Ректор кивнул, сдержанно улыбнулся.
– Добро пожаловать в нашу крепость, полковник Факельный!
Глава 2
Я едва поспевал за Шпаком, коридоры здесь не только широкие, для танковых колонн, но и длинные, черт бы их побрал, хотя бы на лисапете или роликовых коньках…
Михаил бросил на ходу:
– Вас обидело?
– Что?
– Да это… звание полковника.
Я отмахнулся.
– Да хоть в сержанты. Это же игры.
– Какие игры, – ответил он серьезно. – Сегодня же начнут оформлять все документы. Пойдет по красной линии, завтра приказ о присвоении, назначении и все, что следует.
Он говорил важно, значительно, я вот прям щас пойду на ушах по коридору, ликуя. Я усилием лицевых мышц задавил усмешку. Мюрат, Ней, Даву – в моем возрасте уже были маршалами. И покоряли мир. А моя мощь, знаю, побольше мюратовской. А если честно, только об этом нельзя никому, побольше и наполеоновской.
– Вы не волнуйтесь, – сказал он, – все будет в ажуре. Это ничего, что начинаете вроде бы без всяких документов. Они уже, считайте, готовы. К следующей лекции у вас на руках будут все полномочия.
– Да уж надеюсь, – ответил я нервно. – А то чувствую себя самозванцем.
Мы добежали до нужной двери, когда умолк последний звонок.
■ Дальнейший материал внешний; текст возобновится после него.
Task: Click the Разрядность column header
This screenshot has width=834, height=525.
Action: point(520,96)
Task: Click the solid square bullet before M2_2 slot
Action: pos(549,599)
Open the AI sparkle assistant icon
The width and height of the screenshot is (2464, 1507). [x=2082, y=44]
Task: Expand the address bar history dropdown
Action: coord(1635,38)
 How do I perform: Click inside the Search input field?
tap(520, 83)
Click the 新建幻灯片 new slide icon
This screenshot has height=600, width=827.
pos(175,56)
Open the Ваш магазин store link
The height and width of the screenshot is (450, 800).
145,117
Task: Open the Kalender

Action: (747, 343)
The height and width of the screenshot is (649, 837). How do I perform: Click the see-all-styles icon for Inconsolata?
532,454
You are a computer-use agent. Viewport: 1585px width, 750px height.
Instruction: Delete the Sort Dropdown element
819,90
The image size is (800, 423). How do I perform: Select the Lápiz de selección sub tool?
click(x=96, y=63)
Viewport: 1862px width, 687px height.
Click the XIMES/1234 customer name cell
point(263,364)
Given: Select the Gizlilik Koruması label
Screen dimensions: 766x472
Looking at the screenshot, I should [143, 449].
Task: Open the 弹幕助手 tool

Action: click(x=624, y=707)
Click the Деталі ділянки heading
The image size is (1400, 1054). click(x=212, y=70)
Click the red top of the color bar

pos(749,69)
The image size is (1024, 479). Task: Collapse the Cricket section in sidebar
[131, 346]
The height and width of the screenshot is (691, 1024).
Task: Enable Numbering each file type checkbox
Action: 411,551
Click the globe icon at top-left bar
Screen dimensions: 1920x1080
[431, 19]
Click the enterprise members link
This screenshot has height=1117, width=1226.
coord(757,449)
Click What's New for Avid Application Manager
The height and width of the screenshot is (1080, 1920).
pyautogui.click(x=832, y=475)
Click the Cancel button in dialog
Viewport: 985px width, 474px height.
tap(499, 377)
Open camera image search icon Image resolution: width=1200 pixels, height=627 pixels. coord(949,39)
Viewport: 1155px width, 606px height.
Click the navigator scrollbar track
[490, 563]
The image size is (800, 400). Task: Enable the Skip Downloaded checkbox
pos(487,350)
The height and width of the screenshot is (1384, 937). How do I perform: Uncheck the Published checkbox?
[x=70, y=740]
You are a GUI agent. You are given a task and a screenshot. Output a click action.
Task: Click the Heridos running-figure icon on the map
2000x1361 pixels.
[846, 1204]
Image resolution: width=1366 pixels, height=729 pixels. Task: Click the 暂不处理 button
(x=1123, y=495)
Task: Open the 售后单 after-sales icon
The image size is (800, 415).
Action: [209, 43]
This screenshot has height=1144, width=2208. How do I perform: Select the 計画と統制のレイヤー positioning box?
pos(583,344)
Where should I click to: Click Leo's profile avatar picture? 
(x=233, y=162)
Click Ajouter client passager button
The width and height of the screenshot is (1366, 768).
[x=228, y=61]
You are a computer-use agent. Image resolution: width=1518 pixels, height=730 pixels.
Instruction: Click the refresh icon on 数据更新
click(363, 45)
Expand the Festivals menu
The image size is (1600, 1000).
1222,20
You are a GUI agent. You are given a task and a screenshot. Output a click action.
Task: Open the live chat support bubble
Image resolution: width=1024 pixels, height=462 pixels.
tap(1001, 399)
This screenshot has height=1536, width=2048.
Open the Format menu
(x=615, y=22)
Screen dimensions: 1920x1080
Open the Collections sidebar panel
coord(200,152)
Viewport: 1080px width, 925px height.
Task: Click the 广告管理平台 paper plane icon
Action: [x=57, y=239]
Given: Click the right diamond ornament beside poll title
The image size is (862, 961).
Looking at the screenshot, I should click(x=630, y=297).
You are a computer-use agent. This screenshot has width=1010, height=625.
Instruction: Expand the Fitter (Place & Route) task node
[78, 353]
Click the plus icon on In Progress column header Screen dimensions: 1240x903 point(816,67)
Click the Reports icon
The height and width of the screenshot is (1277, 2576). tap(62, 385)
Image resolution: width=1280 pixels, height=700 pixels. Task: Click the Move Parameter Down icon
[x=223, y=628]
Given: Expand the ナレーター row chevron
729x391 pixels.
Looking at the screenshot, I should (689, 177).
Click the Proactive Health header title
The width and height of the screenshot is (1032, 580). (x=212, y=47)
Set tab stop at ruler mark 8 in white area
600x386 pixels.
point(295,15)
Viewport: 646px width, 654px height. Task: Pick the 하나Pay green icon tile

Полковник открыл передо мной дверь, я прошел деревянными шагами до стола, остановился, не представляя, что делать. Обычно лектор раскладывает по столу бумаги, папки, тем самым настраивая себя и других на нужный лад, а у меня, как у хохла… словом, ничего нет.
Шпак вошел следом, сказал громко:
– Здравствуйте!.. Можете сесть.
Не маленький, но и не огромный зал, ровные ряды столов, а за ними – ученики. Около сорока человек, возраст самый разный, от двадцати– до сорокалетних, из них пять женщин. Сидят, смотрят на меня внимательно. Как же, видят «живого» Владимира Факельного. Почти никто меня не видел на страницах газет или по жвачнику, но зато мое имя известно каждому проходящему мимо книжных лотков. И – многие читали.